Summary: the plot thickens, with Twitter being threatened to be removed from Google and Apple’s app stores. Will it happen?
Free Speech is Not Impossible
Is actual free speech possible? Sure! For an example of a free speech zone, look no further than the comment section of this Substack. The only messages I removed so far are spams1. While I do reserve the right to delete any messages I want in the future, so far, it has not been necessary.
In the history of my Substack, there were some replies that I did not like, some very wrong and unscientific opinions, and some messages expressing intolerance for certain groups, even relating to one group to which I belong. People dealt with those as adults, mostly ignoring bad stuff, and in my opinion, we have a great community of open-minded and friendly posters. We disagree intensely but politely. We have a vibrant and thriving community of thinkers, for which I am immensely thankful.

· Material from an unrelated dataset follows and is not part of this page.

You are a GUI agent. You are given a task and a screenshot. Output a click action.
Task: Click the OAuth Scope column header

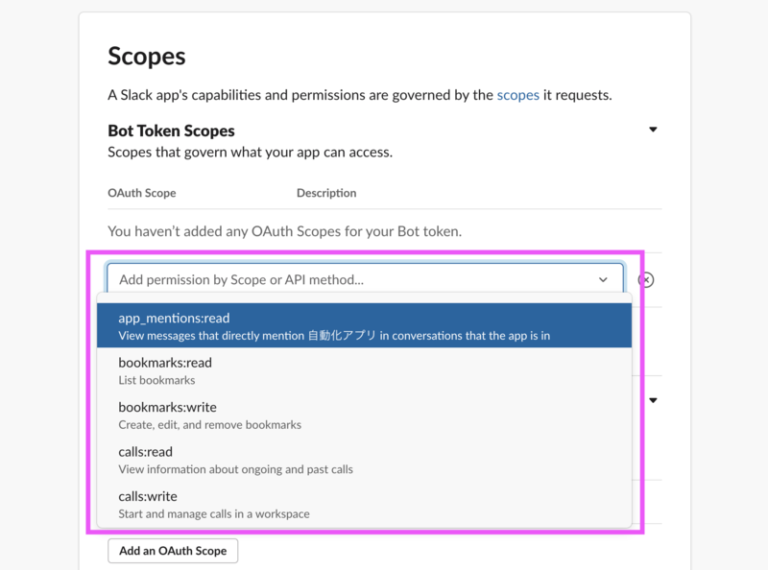click(x=142, y=193)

The entire vaccine-skeptic community is very open to dissent. It is the norm for us to have differences in opinion. This makes us stronger, as the best ideas win out, and the worst ones are criticized. The best example of antivaxxers productively disagreeing with other antivaxxers is this insightful article by Josh Guetskow.
I disagreed with the emphasis Josh made in one of his paragraphs. In a comment on his blog, I pointed out my opinion (saying that depopulation is not a conspiracy theory but exists objectively and can be seen in official birth and death statistics). Josh and I discussed that very nicely. We respect each other and do not need to pretend we always agree on everything. We are free thinkers and are used to being independent-minded. We become stronger from vigorous discussions.
Free Speech Leads to Skepticism. That’s Inconvenient to Crooks
The Covid vaccine peddlers and “disinformation fighters” must act entirely differently. They must pretend that “all experts agree” with whatever they want to promote because their ideas, unlike ours, cannot withstand open scrutiny.
The illusion of consensus is required to push uninformed people in the desired direction. After all, if “experts disagree,” then the logical conclusion is to “do your own research,” and that’s how people become skeptics! To maintain the illusion of consensus, censorship is required. Even worse, people are hired as “trusted third parties” to keep the pretense of unanimity and engender acceptance of false ideas.
To those censors, free thought and speech represent an “information disorder,” as Tessa Lena explained.
To maintain control of discussions, a well-developed cadre of activist boards and unelected committees blackmail large companies and social networks. For example, they can threaten Twitter by making controlled corporate clients withhold advertising spending. An example of these committees, multiplying and metastasizing like cancer, is “Accountable Tech,” led by veterans of Hillary Clinton’s Presidential campaign.